Stored records:
Content starts
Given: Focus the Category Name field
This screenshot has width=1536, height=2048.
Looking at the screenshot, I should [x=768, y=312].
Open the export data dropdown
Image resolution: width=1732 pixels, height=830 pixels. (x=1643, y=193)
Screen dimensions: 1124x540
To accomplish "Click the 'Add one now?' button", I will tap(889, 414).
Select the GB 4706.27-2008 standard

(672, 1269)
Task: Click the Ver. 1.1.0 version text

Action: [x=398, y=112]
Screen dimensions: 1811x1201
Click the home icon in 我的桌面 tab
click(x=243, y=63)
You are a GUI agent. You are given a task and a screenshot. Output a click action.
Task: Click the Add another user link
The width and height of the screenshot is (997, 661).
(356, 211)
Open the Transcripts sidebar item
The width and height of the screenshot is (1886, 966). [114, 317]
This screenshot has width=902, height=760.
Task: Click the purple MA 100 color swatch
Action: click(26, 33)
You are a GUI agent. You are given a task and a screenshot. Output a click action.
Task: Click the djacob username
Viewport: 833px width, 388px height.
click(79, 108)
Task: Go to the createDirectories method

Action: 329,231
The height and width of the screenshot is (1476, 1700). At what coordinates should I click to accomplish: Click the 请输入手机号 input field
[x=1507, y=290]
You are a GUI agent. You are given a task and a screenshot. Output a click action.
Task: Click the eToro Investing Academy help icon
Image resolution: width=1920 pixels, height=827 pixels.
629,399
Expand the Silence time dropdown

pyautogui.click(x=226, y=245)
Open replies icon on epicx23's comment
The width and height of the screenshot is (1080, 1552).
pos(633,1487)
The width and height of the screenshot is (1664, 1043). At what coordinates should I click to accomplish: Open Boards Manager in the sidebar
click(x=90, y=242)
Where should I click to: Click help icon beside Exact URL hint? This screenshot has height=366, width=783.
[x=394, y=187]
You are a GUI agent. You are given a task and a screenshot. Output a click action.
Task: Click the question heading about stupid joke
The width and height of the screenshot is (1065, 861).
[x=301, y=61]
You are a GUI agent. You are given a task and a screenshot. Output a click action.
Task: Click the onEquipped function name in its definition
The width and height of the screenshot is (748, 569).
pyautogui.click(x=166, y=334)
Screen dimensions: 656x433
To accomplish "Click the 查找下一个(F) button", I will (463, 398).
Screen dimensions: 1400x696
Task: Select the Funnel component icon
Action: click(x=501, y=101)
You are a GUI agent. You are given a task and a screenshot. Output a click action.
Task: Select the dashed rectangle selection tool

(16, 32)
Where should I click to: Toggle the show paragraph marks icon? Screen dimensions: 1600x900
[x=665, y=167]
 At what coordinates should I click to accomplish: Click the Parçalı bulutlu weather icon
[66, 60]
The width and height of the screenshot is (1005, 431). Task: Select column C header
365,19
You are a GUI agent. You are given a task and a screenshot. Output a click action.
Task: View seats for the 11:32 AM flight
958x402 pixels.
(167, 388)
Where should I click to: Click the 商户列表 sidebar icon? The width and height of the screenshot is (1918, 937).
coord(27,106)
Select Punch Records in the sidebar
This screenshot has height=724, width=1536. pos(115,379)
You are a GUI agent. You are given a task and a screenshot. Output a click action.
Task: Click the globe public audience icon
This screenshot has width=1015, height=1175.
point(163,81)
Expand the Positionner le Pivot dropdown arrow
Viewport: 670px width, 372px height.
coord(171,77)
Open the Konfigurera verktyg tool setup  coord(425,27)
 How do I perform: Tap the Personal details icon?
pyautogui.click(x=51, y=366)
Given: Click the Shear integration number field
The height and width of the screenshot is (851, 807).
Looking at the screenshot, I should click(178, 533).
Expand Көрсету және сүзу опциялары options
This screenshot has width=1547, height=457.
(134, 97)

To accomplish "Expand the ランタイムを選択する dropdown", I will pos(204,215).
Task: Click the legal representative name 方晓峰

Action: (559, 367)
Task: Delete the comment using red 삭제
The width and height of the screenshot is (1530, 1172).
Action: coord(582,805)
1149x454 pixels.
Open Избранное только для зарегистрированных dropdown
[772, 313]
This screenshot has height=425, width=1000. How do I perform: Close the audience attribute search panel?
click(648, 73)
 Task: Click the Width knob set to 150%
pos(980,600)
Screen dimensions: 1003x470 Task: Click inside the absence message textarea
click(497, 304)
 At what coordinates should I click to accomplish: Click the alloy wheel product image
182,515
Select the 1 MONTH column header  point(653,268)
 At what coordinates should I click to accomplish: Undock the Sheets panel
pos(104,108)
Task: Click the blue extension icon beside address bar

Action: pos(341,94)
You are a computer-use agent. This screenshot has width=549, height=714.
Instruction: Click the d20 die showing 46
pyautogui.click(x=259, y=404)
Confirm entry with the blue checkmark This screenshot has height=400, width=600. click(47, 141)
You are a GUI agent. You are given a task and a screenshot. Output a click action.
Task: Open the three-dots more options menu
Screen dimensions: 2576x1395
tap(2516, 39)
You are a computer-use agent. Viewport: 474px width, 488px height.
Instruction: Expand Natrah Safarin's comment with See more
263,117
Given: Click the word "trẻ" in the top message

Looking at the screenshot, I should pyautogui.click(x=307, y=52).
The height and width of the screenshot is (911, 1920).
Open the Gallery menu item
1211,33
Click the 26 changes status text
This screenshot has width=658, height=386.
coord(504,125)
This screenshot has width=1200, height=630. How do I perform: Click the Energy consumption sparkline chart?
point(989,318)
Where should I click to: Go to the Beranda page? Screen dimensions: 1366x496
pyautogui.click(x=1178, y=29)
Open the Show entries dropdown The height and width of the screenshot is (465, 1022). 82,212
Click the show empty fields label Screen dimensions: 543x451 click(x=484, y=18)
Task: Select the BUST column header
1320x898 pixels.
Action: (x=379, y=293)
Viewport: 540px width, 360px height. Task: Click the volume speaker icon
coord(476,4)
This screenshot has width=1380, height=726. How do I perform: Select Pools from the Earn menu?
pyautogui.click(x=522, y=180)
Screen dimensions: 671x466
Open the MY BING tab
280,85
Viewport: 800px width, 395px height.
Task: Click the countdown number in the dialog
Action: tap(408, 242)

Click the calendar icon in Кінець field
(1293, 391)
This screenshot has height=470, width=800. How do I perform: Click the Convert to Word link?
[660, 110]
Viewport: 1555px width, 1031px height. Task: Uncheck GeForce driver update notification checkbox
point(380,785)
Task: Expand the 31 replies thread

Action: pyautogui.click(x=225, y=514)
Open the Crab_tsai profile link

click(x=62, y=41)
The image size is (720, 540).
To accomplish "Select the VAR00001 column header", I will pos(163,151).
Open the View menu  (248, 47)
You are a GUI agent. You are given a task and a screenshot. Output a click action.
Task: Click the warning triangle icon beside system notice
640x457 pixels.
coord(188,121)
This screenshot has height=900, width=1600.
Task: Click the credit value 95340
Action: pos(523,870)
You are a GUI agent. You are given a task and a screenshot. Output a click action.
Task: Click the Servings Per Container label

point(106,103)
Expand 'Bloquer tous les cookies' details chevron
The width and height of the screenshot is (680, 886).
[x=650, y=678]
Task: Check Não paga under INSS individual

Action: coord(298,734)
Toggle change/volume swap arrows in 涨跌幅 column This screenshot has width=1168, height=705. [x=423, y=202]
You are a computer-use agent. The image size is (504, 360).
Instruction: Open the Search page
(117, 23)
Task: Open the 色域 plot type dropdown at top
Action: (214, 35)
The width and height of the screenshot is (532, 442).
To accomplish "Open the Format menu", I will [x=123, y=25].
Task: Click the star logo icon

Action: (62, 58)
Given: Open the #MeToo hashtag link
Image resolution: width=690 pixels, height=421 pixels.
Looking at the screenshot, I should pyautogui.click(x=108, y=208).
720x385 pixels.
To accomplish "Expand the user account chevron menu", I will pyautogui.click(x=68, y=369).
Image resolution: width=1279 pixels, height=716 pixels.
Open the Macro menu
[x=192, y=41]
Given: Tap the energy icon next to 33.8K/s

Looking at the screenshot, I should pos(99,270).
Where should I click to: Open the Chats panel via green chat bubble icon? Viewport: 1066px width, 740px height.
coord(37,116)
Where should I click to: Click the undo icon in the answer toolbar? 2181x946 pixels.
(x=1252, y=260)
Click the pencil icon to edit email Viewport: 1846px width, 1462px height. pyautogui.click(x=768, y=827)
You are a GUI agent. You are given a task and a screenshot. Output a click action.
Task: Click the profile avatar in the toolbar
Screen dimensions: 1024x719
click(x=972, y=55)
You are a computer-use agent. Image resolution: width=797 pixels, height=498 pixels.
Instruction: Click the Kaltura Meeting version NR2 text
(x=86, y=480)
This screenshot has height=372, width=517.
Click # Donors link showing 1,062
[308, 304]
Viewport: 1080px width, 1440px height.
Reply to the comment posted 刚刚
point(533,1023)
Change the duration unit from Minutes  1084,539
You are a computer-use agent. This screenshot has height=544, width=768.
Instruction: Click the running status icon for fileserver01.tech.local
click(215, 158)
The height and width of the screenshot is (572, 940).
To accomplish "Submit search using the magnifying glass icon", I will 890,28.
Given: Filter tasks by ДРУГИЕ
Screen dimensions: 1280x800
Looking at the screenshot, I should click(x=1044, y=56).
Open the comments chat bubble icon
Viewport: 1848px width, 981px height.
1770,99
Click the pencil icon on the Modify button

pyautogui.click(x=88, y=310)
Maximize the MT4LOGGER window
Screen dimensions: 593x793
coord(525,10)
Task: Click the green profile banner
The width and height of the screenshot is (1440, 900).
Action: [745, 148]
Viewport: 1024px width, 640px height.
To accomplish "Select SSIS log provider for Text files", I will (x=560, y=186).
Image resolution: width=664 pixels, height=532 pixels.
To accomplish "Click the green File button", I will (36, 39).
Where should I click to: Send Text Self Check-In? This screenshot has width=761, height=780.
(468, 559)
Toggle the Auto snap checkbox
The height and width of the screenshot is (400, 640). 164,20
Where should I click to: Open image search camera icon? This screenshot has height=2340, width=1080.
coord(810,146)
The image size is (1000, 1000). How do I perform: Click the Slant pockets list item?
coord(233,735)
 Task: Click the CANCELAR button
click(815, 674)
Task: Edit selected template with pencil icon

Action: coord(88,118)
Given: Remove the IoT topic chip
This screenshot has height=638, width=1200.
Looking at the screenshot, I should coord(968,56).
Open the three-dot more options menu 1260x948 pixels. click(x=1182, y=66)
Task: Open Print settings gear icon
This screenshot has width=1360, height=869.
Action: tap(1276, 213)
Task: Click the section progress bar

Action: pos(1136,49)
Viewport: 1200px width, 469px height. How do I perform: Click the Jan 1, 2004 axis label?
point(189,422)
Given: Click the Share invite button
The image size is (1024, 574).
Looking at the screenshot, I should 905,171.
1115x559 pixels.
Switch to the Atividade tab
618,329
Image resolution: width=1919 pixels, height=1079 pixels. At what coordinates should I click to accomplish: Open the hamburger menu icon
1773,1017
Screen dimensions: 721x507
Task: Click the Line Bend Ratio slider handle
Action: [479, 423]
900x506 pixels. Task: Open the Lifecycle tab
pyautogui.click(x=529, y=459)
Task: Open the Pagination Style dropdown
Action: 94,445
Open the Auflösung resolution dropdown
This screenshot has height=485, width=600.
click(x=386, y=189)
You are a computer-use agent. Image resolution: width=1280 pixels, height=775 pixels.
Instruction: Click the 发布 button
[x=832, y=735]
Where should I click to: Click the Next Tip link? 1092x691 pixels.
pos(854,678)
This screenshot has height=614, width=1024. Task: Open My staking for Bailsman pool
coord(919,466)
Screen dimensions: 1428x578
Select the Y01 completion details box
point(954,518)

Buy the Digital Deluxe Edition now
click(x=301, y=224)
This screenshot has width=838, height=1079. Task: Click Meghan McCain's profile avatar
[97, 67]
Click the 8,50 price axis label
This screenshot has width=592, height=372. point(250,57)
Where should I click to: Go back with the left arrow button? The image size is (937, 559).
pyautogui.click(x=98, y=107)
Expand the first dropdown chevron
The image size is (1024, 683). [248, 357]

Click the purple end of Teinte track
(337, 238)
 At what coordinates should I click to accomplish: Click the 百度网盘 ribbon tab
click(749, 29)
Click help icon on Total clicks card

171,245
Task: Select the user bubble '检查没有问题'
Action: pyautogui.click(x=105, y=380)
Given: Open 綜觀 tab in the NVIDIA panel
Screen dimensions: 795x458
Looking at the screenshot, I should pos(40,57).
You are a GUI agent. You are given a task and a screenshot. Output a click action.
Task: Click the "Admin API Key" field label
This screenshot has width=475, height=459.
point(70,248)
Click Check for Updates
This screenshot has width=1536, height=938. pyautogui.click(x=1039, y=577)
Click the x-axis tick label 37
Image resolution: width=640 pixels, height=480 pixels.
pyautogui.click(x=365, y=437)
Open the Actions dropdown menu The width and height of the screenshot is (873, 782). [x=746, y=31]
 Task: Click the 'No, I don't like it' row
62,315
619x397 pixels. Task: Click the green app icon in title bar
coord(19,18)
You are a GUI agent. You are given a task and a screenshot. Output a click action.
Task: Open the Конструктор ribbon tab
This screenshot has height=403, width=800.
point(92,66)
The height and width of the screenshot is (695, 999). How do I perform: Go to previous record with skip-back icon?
Content ends
Your goal:
Using the data above, reproduce exactly the lines from the line that contains "The width and height of the screenshot is (1005, 431)." through the line that contains "Given: Click the Shear", including both.

Output of the exercise:
The width and height of the screenshot is (1005, 431). Task: Select column C header
365,19
You are a GUI agent. You are given a task and a screenshot. Output a click action.
Task: View seats for the 11:32 AM flight
958x402 pixels.
(167, 388)
Where should I click to: Click the 商户列表 sidebar icon? The width and height of the screenshot is (1918, 937).
coord(27,106)
Select Punch Records in the sidebar
This screenshot has height=724, width=1536. pos(115,379)
You are a GUI agent. You are given a task and a screenshot. Output a click action.
Task: Click the globe public audience icon
This screenshot has width=1015, height=1175.
point(163,81)
Expand the Positionner le Pivot dropdown arrow
Viewport: 670px width, 372px height.
coord(171,77)
Open the Konfigurera verktyg tool setup  coord(425,27)
 How do I perform: Tap the Personal details icon?
pyautogui.click(x=51, y=366)
Given: Click the Shear integration number field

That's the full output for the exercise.